#### [AIM OF THE EXERCISE]
From the entries, filter out every line that lacks "agent" and copy the rest.
*** Opening of SUPPLIED RECORDS ***
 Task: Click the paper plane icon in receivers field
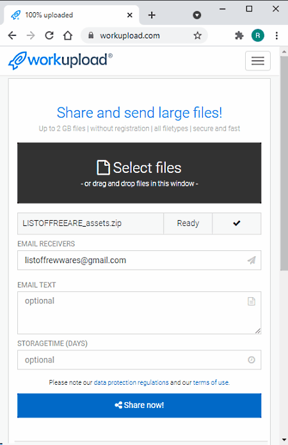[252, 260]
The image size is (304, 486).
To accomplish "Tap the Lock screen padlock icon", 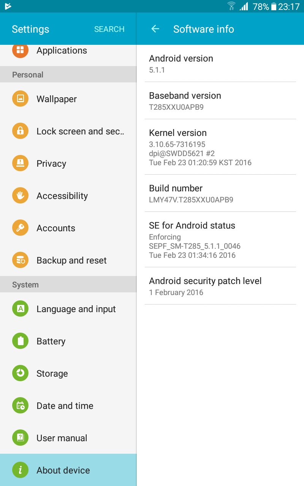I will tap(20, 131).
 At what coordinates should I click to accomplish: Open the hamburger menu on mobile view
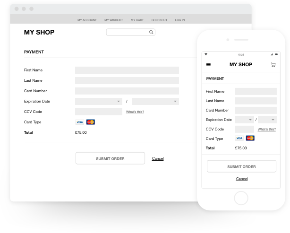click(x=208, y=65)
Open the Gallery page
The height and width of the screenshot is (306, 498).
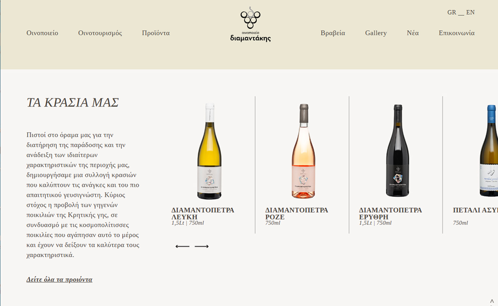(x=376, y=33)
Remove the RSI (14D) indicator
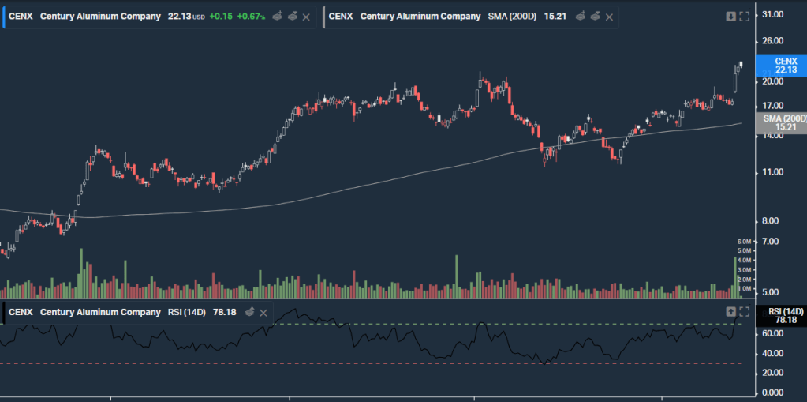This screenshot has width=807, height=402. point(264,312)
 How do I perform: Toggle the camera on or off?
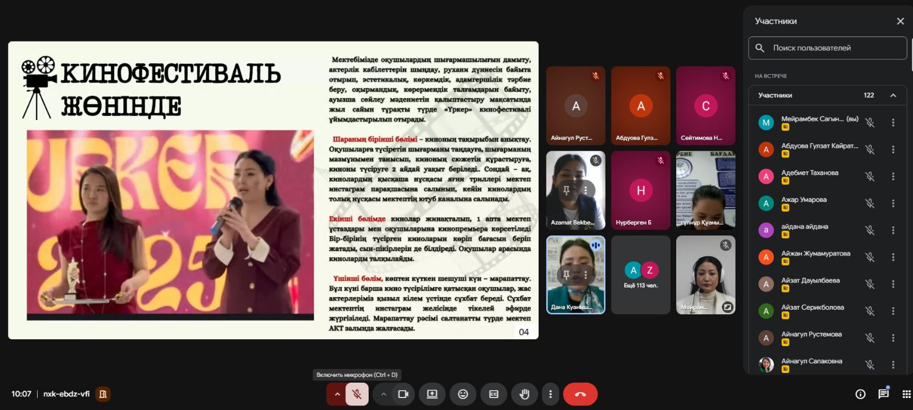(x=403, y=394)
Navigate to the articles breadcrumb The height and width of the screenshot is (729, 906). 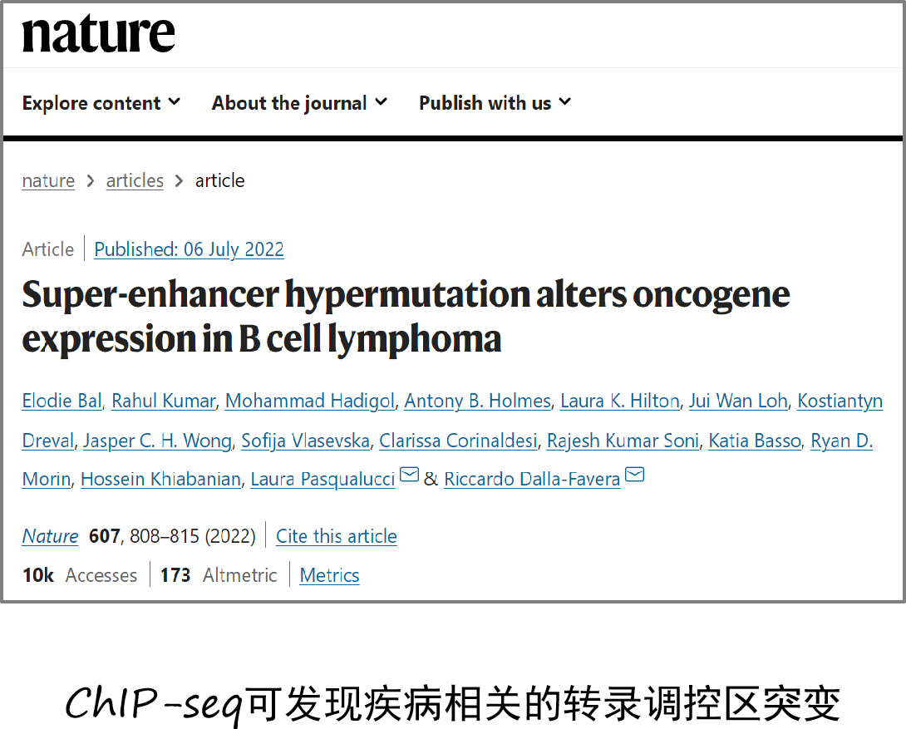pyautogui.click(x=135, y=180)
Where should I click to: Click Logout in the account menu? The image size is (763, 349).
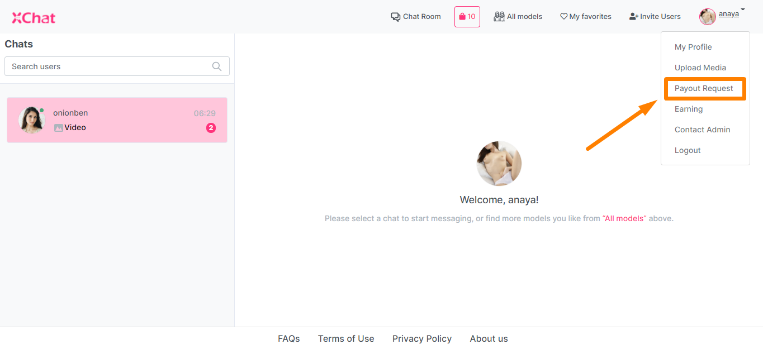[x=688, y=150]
*** Close of SUPPLIED RECORDS ***
*** Opening of SUPPLIED RECORDS ***
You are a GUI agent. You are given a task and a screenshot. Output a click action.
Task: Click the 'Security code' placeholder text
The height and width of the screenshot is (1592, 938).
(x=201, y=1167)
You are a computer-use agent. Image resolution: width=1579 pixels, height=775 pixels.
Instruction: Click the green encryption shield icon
*** Close of SUPPLIED RECORDS ***
*** Opening of SUPPLIED RECORDS ***
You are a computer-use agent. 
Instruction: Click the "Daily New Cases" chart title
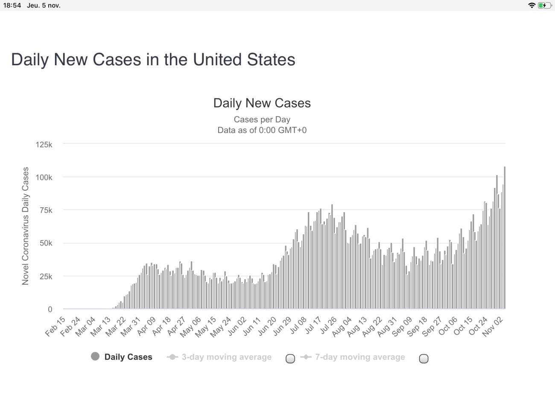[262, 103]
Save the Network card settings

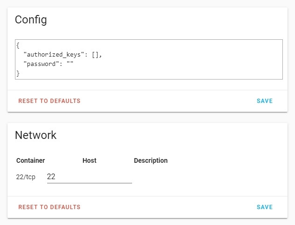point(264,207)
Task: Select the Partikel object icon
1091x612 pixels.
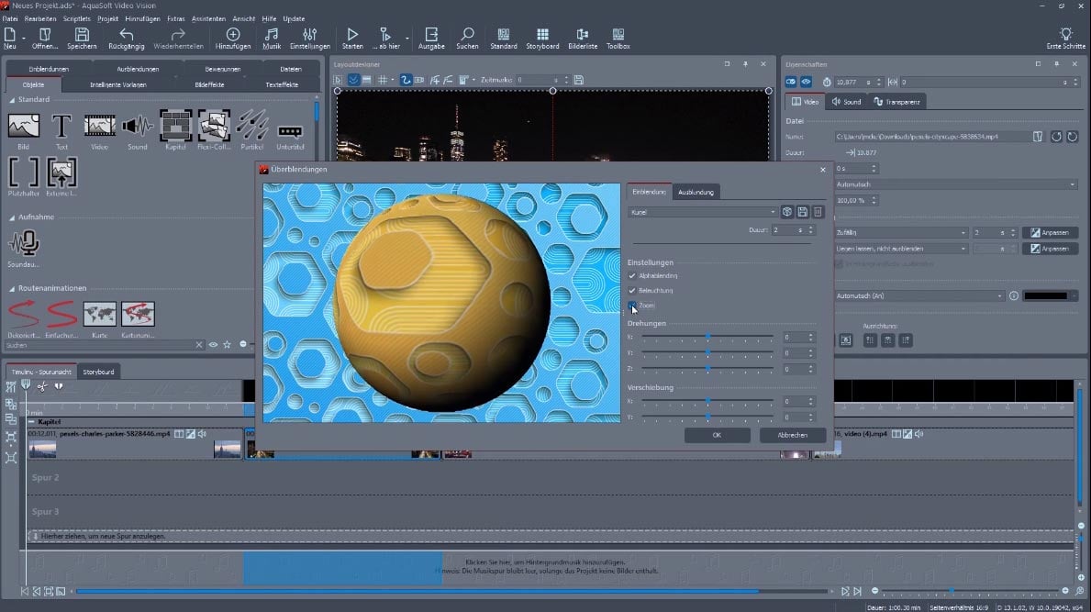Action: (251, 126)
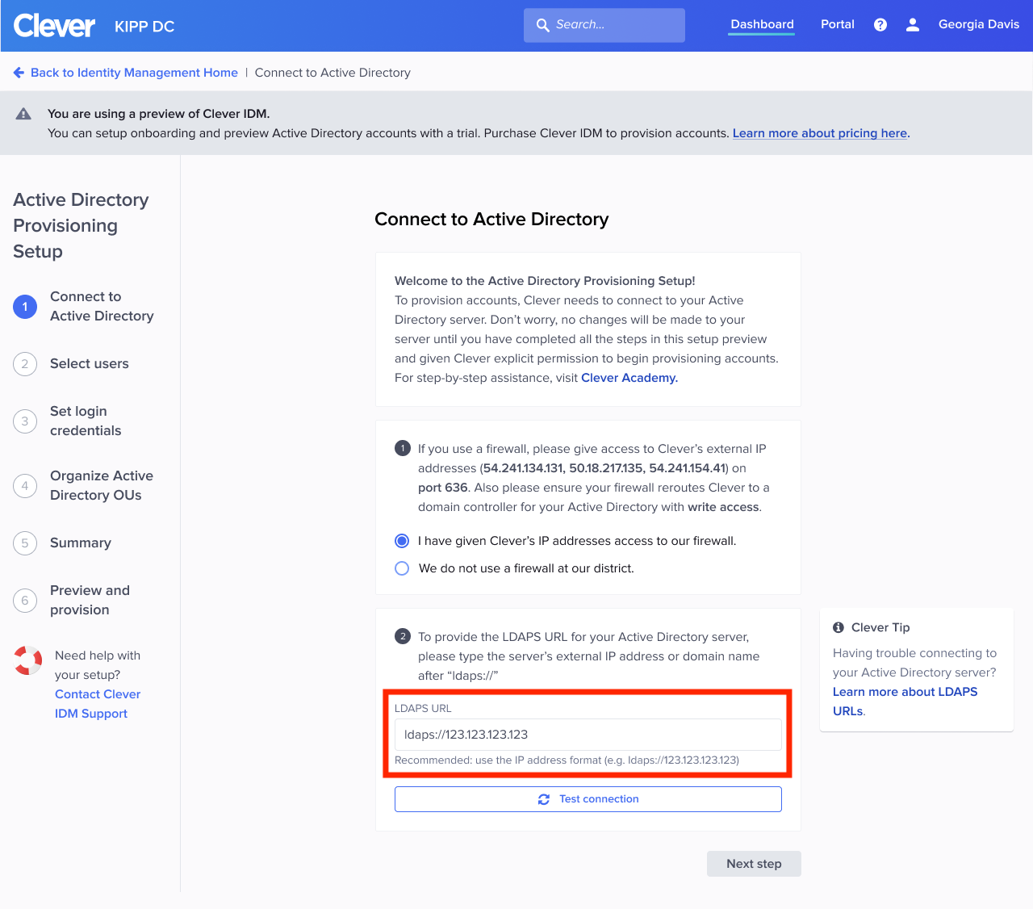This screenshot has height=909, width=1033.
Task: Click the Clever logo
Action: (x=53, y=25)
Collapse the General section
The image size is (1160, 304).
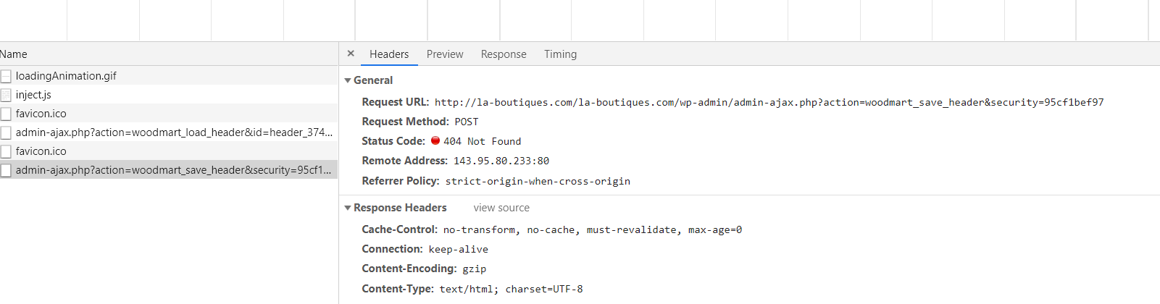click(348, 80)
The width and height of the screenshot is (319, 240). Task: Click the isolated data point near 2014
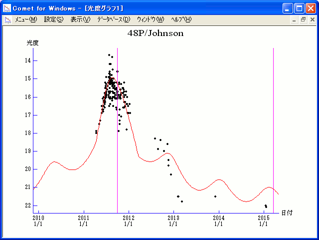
*** Close of SUPPLIED RECORDS ***
#### [RESPONSE TO THIS EXERCISE]
You are a GUI agent. You are given a task and a screenshot. Output a click action.
You are a computer-use agent. Image resolution: width=1579 pixels, height=775 pixels.
You are a computer-use agent. 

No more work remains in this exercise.